Illinois electric cooperatives dedicate two solar farms

Helping dedicate the Prairie Power Spoon River Solar Farm on Friday were nearly 100 students from Astoria. They joined (l-r) Prairie Power Board Chairman Jim Thompson, Interim President/CEO Dan Breden, U.S. Rep. Cheri Bustos, State Rep. Michel Unes and Spoon River Electric Cooperative President/CEO Bill Dodds. The 500 kW solar farm includes a unique interactive learning center that is open to the public. It is located 3 miles northeast of Summum, Ill. along Highway 24.

Helping dedicate the Prairie Power Spoon River Solar Farm on Friday were nearly 100 students from Astoria. They joined (l-r) Prairie Power Board Chairman Jim Thompson, Interim President/CEO Dan Breden, U.S. Rep. Cheri Bustos, State Rep. Michel Unes and Spoon River Electric Cooperative President/CEO Bill Dodds. The 500 kW solar farm includes a unique interactive learning center that is open to the public. It is located 3 miles northeast of Summum, Ill. along Highway 24.

Prairie Power, Inc., a Springfield, Ill. based generation and transmission cooperative providing wholesale power to ten Illinois electric distribution cooperatives, dedicated two 500 kW solar farms in October. The Spoon River Solar Farm, located between Havana and Astoria on Highway 24, also includes a unique learning center. The Shelby Solar Farm is located along Highway 16, approximately 1 mile east of the Lake Shelbyville Dam.
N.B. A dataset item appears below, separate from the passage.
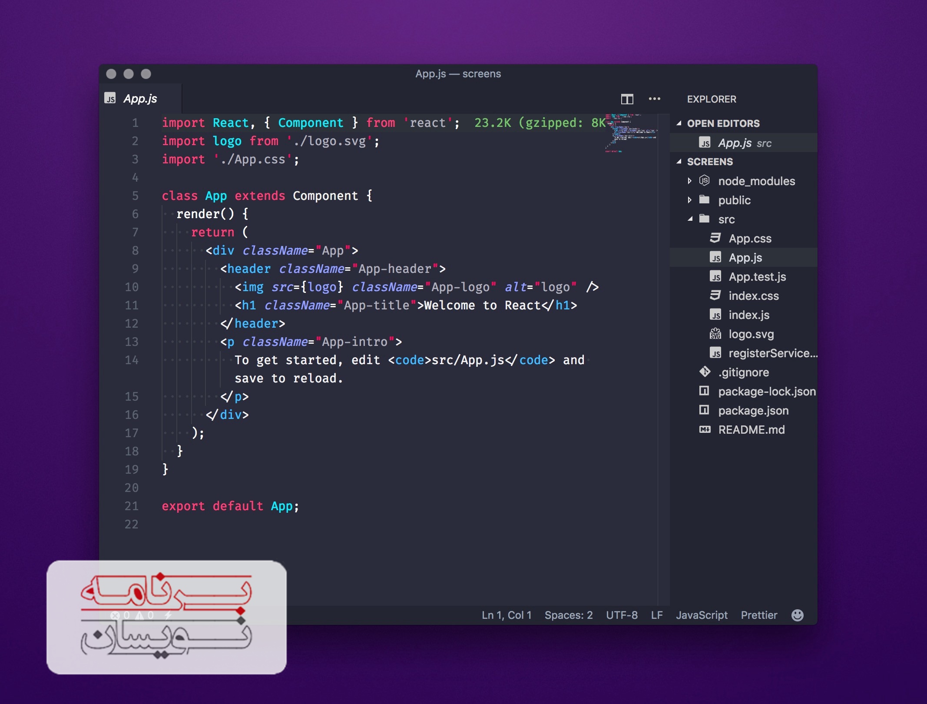Click Prettier in the status bar
Viewport: 927px width, 704px height.
coord(759,615)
Adams Electric Cooperative, Camp Point; Coles-Moultrie Electric Cooperative, Mattoon; Eastern Illini Electric Cooperative, Paxton; Illinois Electric Cooperative, Winchester; Jo-Carroll Energy, Elizabeth; McDonough Power Cooperative, Macomb; Menard Electric Cooperative, Petersburg; Shelby Electric Cooperative, Shelbyville; Spoon River Electric Cooperative, Canton; and Western Illinois Electrical Coop., Carthage are the distribution cooperative owners of Prairie Power, Inc. and participants in the two solar projects.

“The electric cooperatives believe in an all-of-the-above electric supply portfolio that includes renewable energy,” said Dan Breden, Interim President/CEO. “Prairie Power already owns wind generation from an Illinois wind farm near Paxton.”

The cost of each of the two solar farms was $1.6 million. Breden said building a larger solar facility, as opposed to smaller rooftop solar projects, has the advantage of lower cost. “While solar energy is still somewhat more expensive than traditional resources, such as coal and natural gas fueled generation plants, the cost of large scale solar ­projects has declined substantially over the past several years and the panels are becoming more efficient in turning sunlight into electricity.”

Although the energy will flow directly into the local electric distribution grid, Breden said they are considering offering the member consumers of the 10 member co-ops of the G&T, the ability to participate directly in the solar farms. More will be coming on these possibilities once the details are worked out.

In addition to adding to its diversified power ­supply, PPI’s board of directors felt it was important to use this project as a learning project for the co-ops, their ­members and the public. Breden said, “The learning ­center is one of the most exciting aspects of this solar farm project. Bill Dodds, the manager at Spoon River Electric Cooperative, had the vision for the learning center and wanted to engage young people through the schools in learning more about renewable energy. Through working with Tracy and Scott Snowman, two prominent artists and designers from Canton, they brought the vision to life.”